By Dot Jackson
The Charlotte Observer, April 2, 1982
When I hear the kids talking nothing but video games,
and the commentators deploring city violent, and the traffic gluts
the streets, and the sirens scream in the middle of the night. I wonder
what has happened to us.
Is this the Good Life? Is this what comes of progress
and advancement? And then, I get to spend a day in a place like Mooresville,
or Bryson City, or, as we talked about recently, the remnants of Cliffside.
Not
that onerous things haven't found their way to small-town South; of
course they have. But there always seems to be a saving grace, with
is exactly that: Grace.
A friend was describing a visit the other day to
some people who live in a well-heeled subdivision of an otherwise
fine little town.
“It was horribly nice,” he said.
“Decorator furniture. Manicured lawn. The one good thing about
it, there was this dirty snaky pond down in the weeds. The kids were
all down there playing and having a wonderful time.”
I was marveling that kids had been seen playing
instead of sitting glued to some electric wetnurse, getting
weak and withered in the limbs.
And then this letter came from Marc Dedmond, in
Ellenboro.
Marc Dedmond is 34, a certified public accountant.

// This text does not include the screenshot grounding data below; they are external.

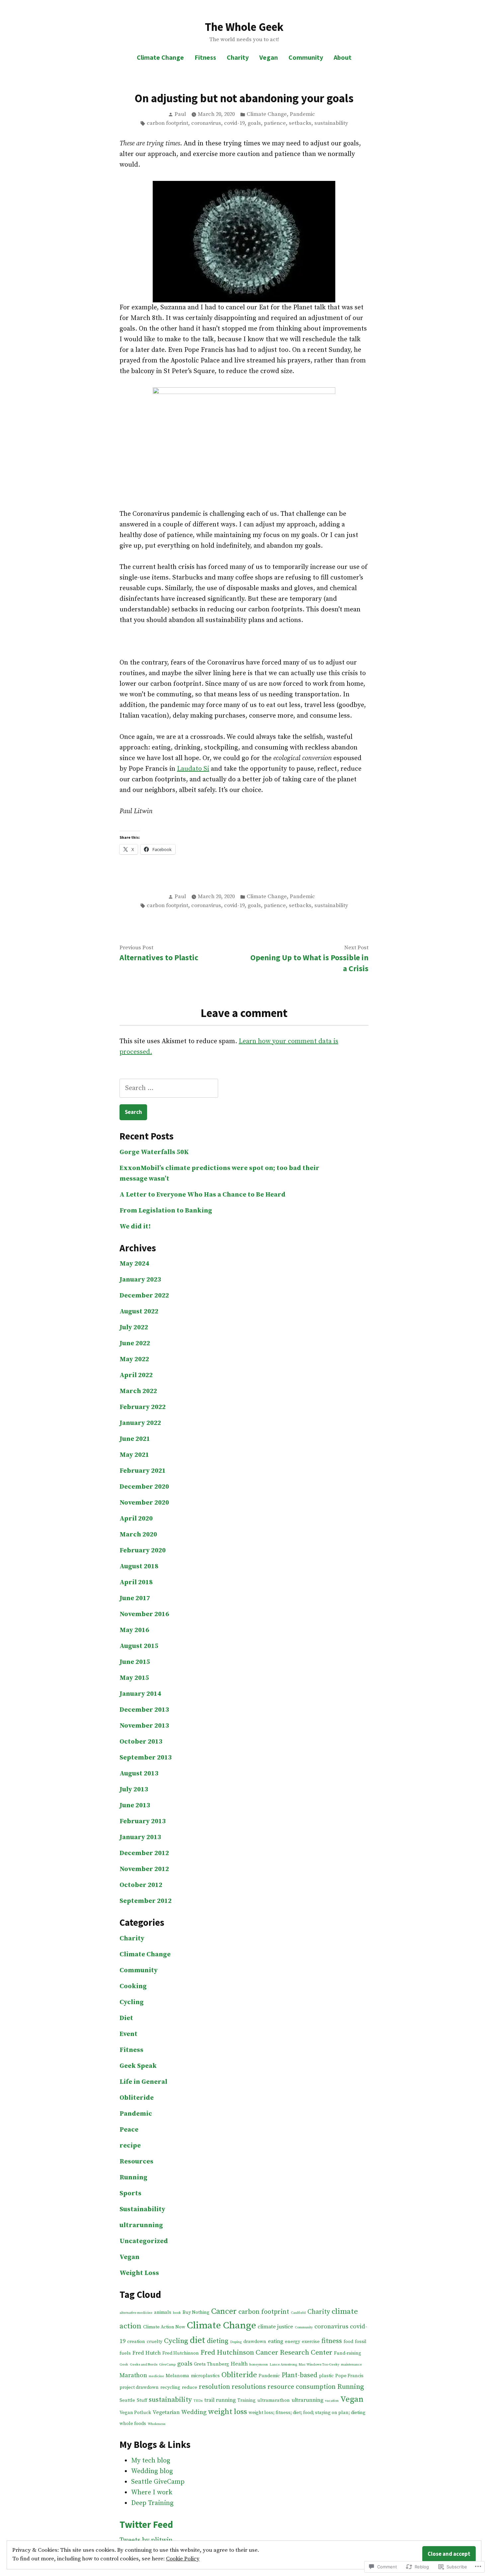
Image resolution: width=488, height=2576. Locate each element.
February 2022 (143, 1407)
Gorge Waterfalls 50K (154, 1152)
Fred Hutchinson (180, 2353)
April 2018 (136, 1582)
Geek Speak (138, 2066)
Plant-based (299, 2375)
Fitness (205, 57)
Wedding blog (152, 2471)
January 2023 (140, 1280)
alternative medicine (136, 2312)
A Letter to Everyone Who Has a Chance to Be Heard (202, 1195)
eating (275, 2341)
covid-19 (234, 123)
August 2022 (139, 1311)
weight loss (227, 2412)
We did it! (135, 1226)
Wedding (193, 2412)
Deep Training (152, 2503)
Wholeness (156, 2424)
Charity (238, 57)
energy (292, 2342)
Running (133, 2177)
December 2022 (144, 1295)
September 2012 (146, 1901)
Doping (236, 2342)
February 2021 (143, 1471)
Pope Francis (349, 2376)
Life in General (143, 2082)
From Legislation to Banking (166, 1211)
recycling (170, 2387)
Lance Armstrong (283, 2364)
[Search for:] (169, 1088)
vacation (332, 2400)
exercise (311, 2342)
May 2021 (134, 1455)
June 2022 (135, 1343)
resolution (214, 2387)
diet (197, 2340)
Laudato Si (193, 769)
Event (128, 2034)
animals (162, 2312)
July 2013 (134, 1789)
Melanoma (177, 2376)
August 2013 (139, 1773)
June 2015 (135, 1662)
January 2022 (140, 1423)
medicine (156, 2376)
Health (239, 2364)
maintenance (351, 2364)
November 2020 (144, 1503)
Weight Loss (139, 2273)
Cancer (224, 2311)
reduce (189, 2387)
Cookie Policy (183, 2558)
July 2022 (134, 1327)
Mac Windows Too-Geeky (319, 2364)
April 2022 (136, 1375)
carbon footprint (167, 123)
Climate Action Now (164, 2327)
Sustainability (142, 2209)
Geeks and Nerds (143, 2364)
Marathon (133, 2375)
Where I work (151, 2492)
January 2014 (140, 1694)
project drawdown (139, 2387)
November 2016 (144, 1614)
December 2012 (144, 1853)
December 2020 (144, 1487)
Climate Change (160, 57)
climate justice (275, 2326)
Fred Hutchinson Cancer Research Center (266, 2352)
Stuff (142, 2400)
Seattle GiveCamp (158, 2482)
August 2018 (139, 1566)
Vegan (268, 57)
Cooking (133, 1986)
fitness (331, 2341)
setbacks (300, 123)
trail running (220, 2400)
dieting (217, 2341)
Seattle (127, 2400)
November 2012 (144, 1869)
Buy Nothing (196, 2312)
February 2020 (143, 1550)
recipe (130, 2146)
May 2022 (134, 1359)
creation (136, 2342)
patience (275, 123)
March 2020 (138, 1534)
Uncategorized (144, 2241)
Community (305, 57)
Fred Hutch (146, 2353)
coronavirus (206, 123)
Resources (136, 2161)
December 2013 (144, 1710)
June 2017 (135, 1598)
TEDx (198, 2400)
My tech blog (150, 2461)
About (343, 57)
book (177, 2312)
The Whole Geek (244, 27)
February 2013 (143, 1821)
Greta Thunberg (211, 2364)
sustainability (331, 123)
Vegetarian (166, 2412)
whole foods (133, 2424)
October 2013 (141, 1742)
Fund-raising (347, 2353)
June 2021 (135, 1439)
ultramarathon (273, 2400)
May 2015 (134, 1678)
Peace (129, 2130)
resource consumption (302, 2387)
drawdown (254, 2342)
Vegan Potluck (135, 2413)
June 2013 (135, 1805)
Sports (130, 2193)
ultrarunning (141, 2225)
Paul (180, 114)
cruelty (154, 2342)
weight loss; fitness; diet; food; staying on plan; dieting (307, 2413)
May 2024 (134, 1264)
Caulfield (298, 2312)
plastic (326, 2376)
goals (254, 123)
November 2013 (144, 1726)
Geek (124, 2364)
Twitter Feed (146, 2525)
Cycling (132, 2002)
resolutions (249, 2387)
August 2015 (139, 1646)
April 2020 (136, 1519)
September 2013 (146, 1758)
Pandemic (302, 114)
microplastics (205, 2376)
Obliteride (137, 2098)
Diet (126, 2018)
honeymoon (258, 2364)
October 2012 (141, 1885)
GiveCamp (167, 2364)
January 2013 (140, 1837)
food (348, 2342)
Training (246, 2400)
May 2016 (134, 1630)
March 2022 (138, 1391)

In his letter, he was remembering being a little boy, in Cliffside:
“I remember the alligator pits wherein
(I was often told) alligators once lived, although I have yet to see
one there. These were located behind the Towel Town Cafe, although
no one ever called it that. To all the locals, it was the bowling
alley, since the bowling lanes once were located there. It seems that
much nourishment was provided my older brother and sister there, in
the 'hot dog slaw and grape soda' they served.
“Underneath was the local garage and
Esso station, which my grandfather once ran. Across the street was
the Dixie Home Store, Jackson's Department Store, the mill outlet
store and the drug store, which were all thriving businesses, patronized
by the community.
“Many hours were whiled away in the
booths of the drugstore, sampling the output from the soda fountain
in the front. As a youth, I registered constantly for the electric
train they gave away every year, but never did win it at the Christmas
Eve drawing.
“On the steps leading to the dentist's
office upstairs, there was a sign proclaiming that anyone caught spitting
on them would be punished which prompted everyone, including
me to spit just to show that we could get away with it.
“On the next block was the Memorial
Building, with its massive town clock on top that provided assurance
that 'all's well' with its chiming every quarter-hour, until temporarily
stopped by some friends of mine who broke its face by throwing green
peaches at it.
“The barber shop and the beauty shop
were downstairs beside the gym, which was later to become the skating
rink, where I often swept the concrete floor (with the clothes I was
wearing). On the main floor was the town library, where one would
find the local characters playing checkers, especially around shift-changing
time at the mill, under watchful eye of the large stuffed hawk (or
was it an owl?) on its perch.
“Next to the library was the Cliffside
Theater, where all the local kids discovered movies, and I discovered
girls although the girls did not discover me there. I remember
when we planted cherry bombs timed with cigarettes around the theater,
and then went back to have a talk with the theater manager. As the
bombs exploded, we agreed with the manager, as he complained about
hoodlums lighting fireworks.
“Behind the Memorial Building was the
cannery, where I blistered my foot severely by testing how hot a steam
pipe really was. Next door was the washerette, where the drunks often
took a ride in the dryer. Ana behind both of these was the ice plant,
which my father ran, and his uncle before him. A short way up the
railroad track was the red train shed, which some called the round
house, although it looked square to me.
“Beside the main office of the mill
was a fountain, which I think I can remember as once being full of
fish, and was brightly decorated each Christmas...
“My father took us to the sulfur well
often. Though the water tasted like rotten eggs, I remember telling
him how 'good' it was. There was also a well on South Main next to
the railroad, which would not be remembered except that it's where
my father caught me in my preteens gambling for baseball cards.
“And there was a large magnolia next
to the 'alligator pits' whose branches provided a needed refuge to
kids playing 'Fox and Dogs.' Main Street was lit by old-timey street
lights, many of which didn't burn due to little boys with rubber bands
and paper clips...
“I lived the first 17 years of my life
in Cliffside. After spending the next four at UNC and three in Charlotte,
I discovered the 'big city' wasn't for me. I moved back, only to discover
that Cliffside had moved away from me. Practically everything I had
talked about was gone, a victim of the bulldozer and 'progress.'
“I am just thankful that bulldozers
and progress can't destroy the memories...”
And I wonder what the next generation will remember?